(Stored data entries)
################

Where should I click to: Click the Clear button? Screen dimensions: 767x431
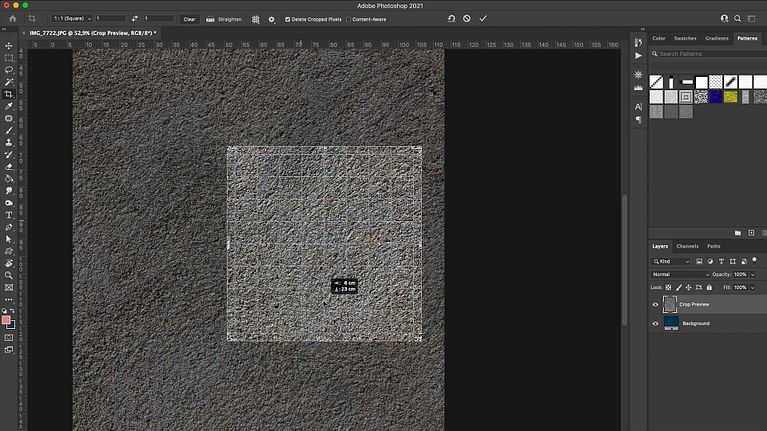point(189,19)
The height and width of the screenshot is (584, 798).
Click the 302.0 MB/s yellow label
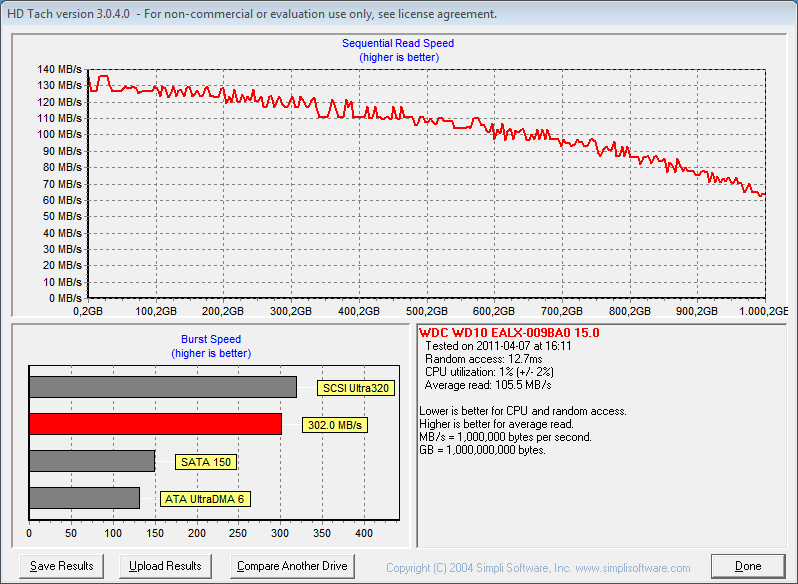pos(334,425)
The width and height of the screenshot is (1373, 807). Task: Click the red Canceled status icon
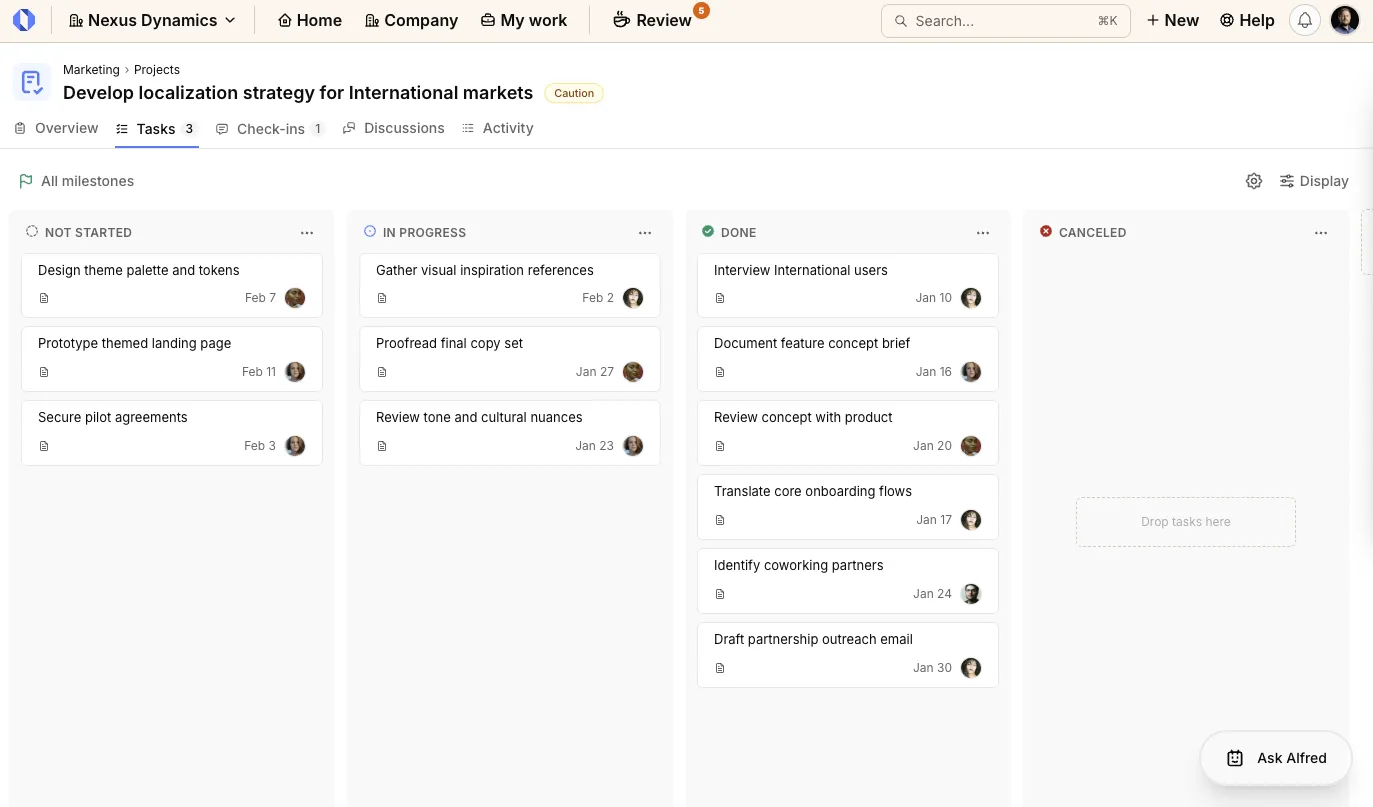click(1046, 231)
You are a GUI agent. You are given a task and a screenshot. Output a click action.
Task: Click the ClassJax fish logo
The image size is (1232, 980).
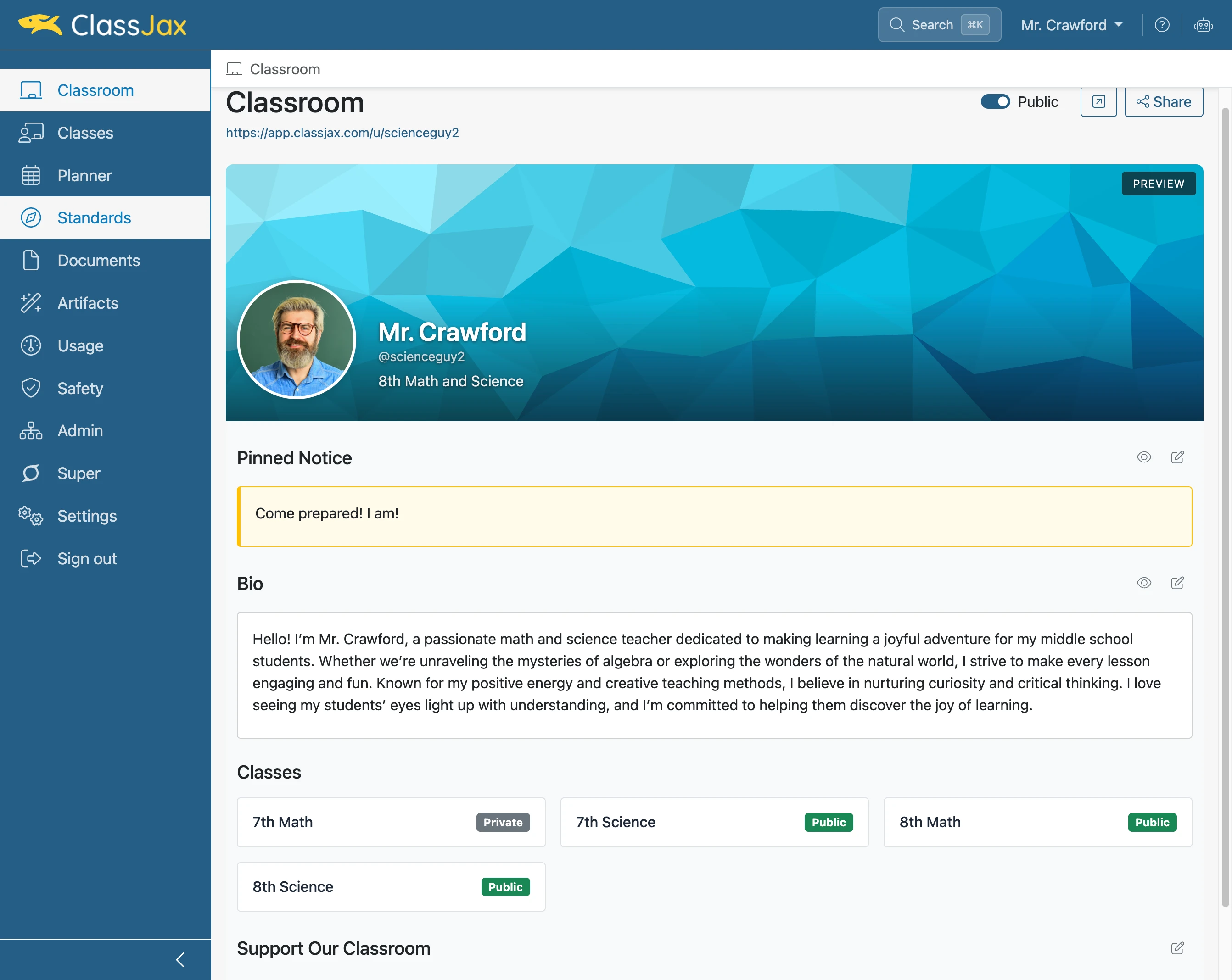point(40,25)
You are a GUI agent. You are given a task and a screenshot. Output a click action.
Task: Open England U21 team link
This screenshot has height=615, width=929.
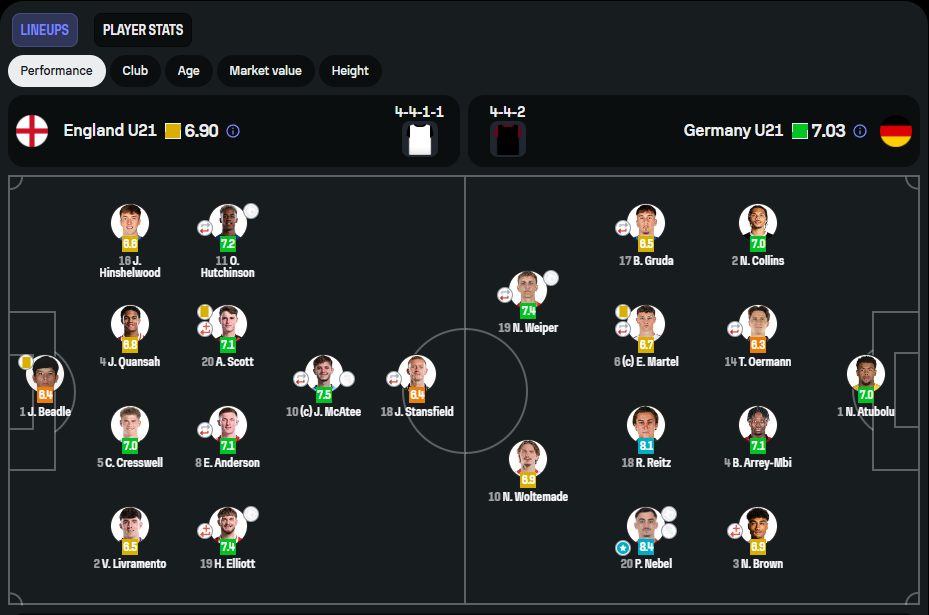110,131
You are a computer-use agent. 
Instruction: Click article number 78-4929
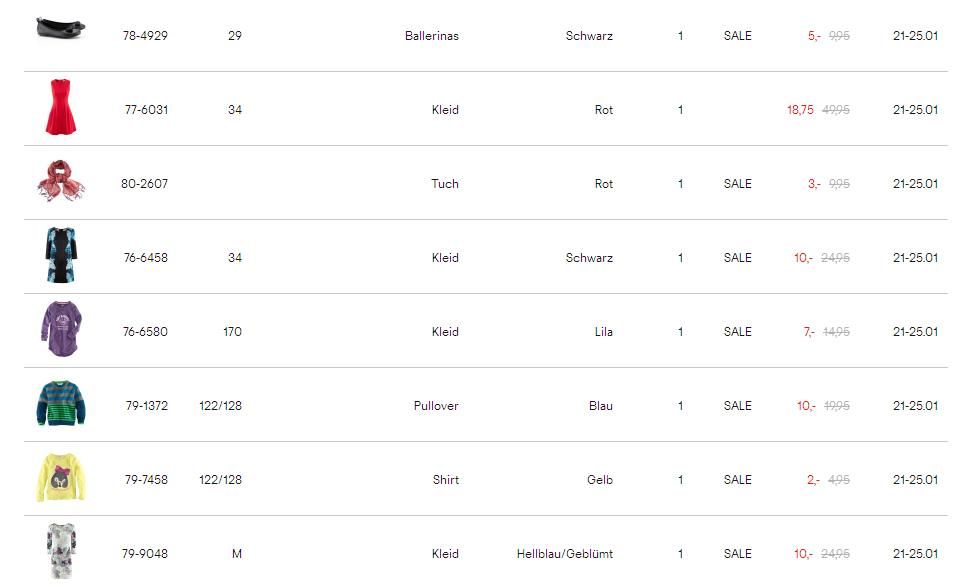[x=145, y=36]
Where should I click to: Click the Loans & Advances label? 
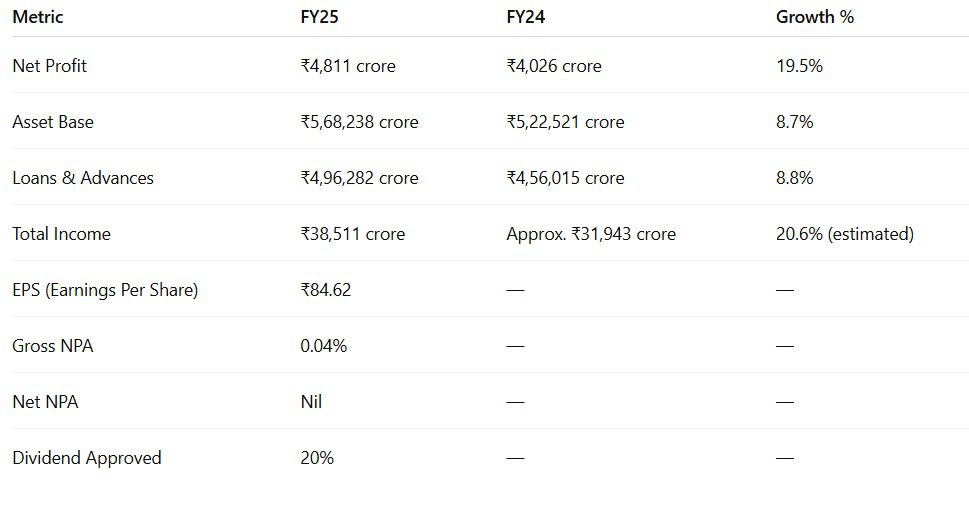[x=83, y=178]
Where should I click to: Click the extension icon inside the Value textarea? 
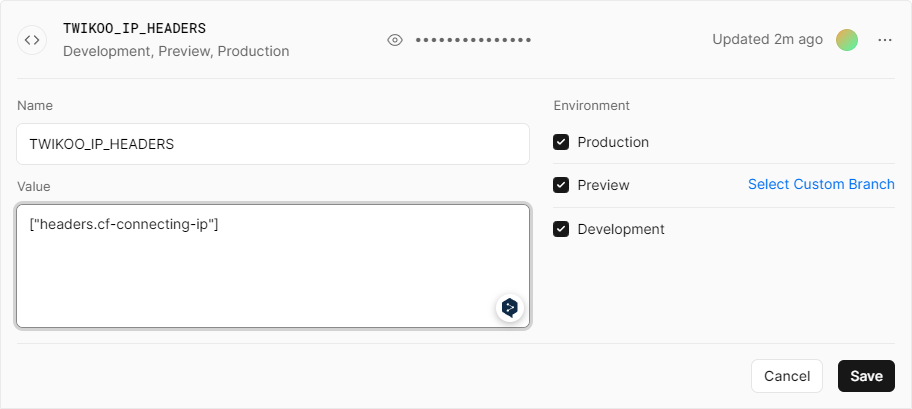coord(510,307)
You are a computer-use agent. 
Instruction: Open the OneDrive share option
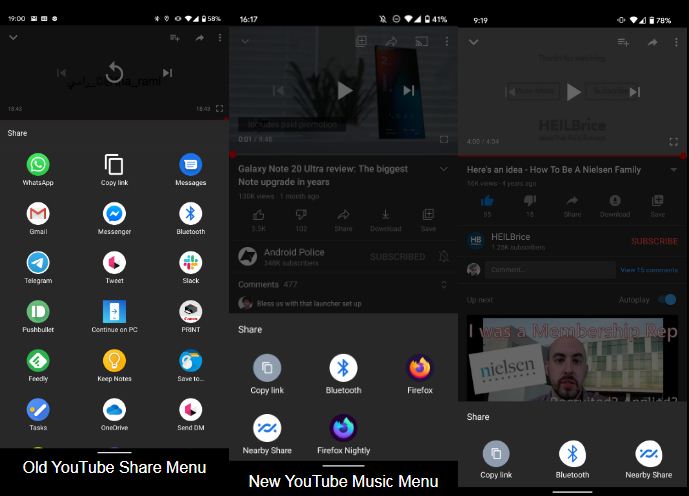point(114,409)
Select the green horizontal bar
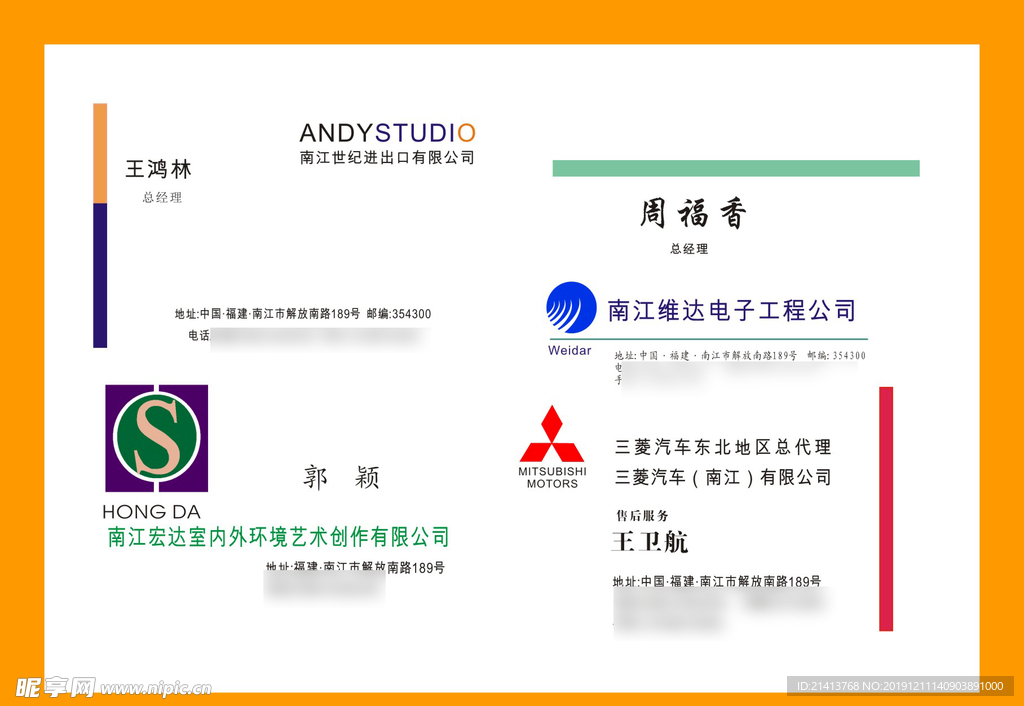 tap(735, 168)
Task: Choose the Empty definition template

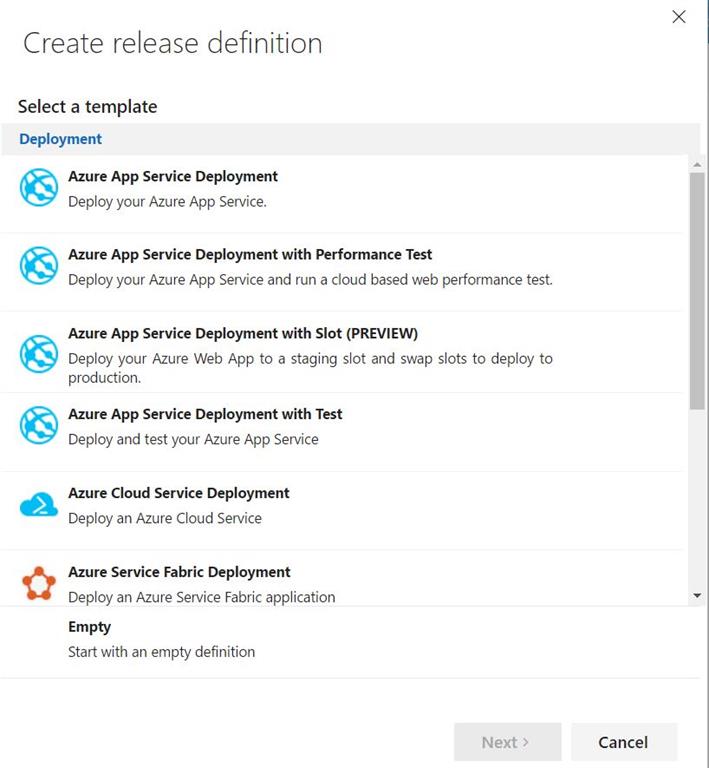Action: pyautogui.click(x=90, y=627)
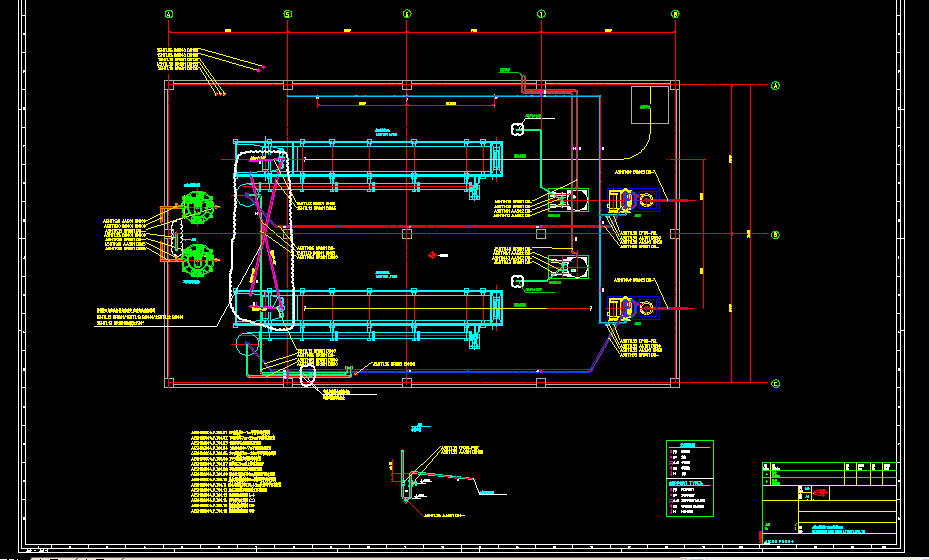Click grid bubble E on the top axis

click(x=675, y=14)
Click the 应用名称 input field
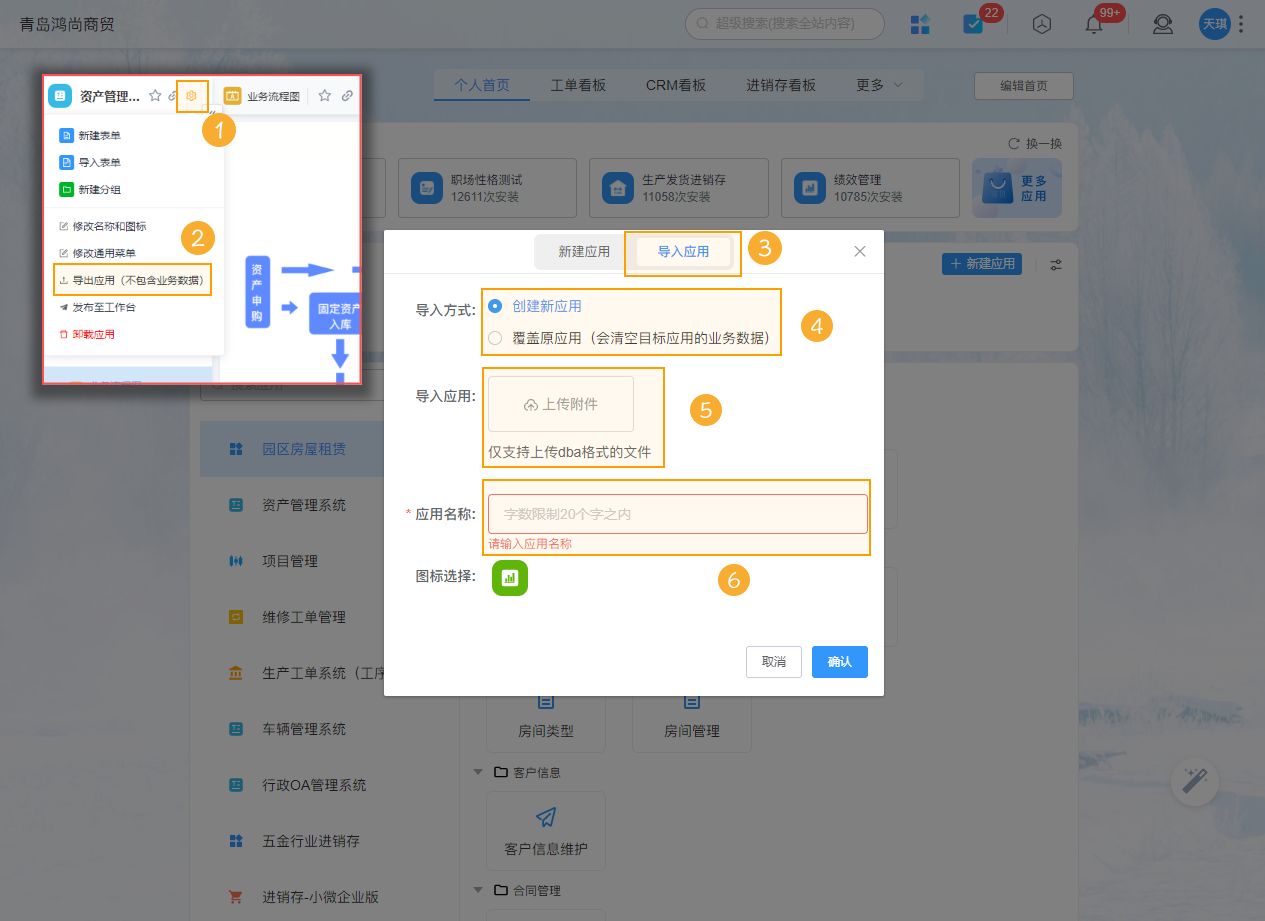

################

_What to produce_
Repeat each line above exactly. The pictures stay out.

_Answer to the exercise_
Where should I click to: Click the Clear button? Screen dimensions: 767x431
point(189,19)
The height and width of the screenshot is (584, 798).
Click the 302.0 MB/s yellow label
pos(334,425)
The width and height of the screenshot is (1373, 807). Task: Click the red Canceled status icon
click(1046, 231)
You are a GUI agent. You are given a task and a screenshot. Output a click action.
Task: Click the ClassJax fish logo
The image size is (1232, 980).
point(40,25)
You are a GUI agent. You are given a task and a screenshot. Output a click action.
Task: Open England U21 team link
This screenshot has height=615, width=929.
110,131
You are a computer-use agent. 
Instruction: Click article number 78-4929
[x=145, y=36]
Where should I click to: Click the Loans & Advances label? 
[x=83, y=178]
Where should I click to: Click the extension icon inside the Value textarea? 
coord(510,307)
You are a computer-use agent. 
Instruction: Open the OneDrive share option
point(114,409)
Select the green horizontal bar
 tap(735, 168)
Task: Choose the Empty definition template

Action: pyautogui.click(x=90, y=627)
Click grid bubble E on the top axis

click(x=675, y=14)
Click the 应用名称 input field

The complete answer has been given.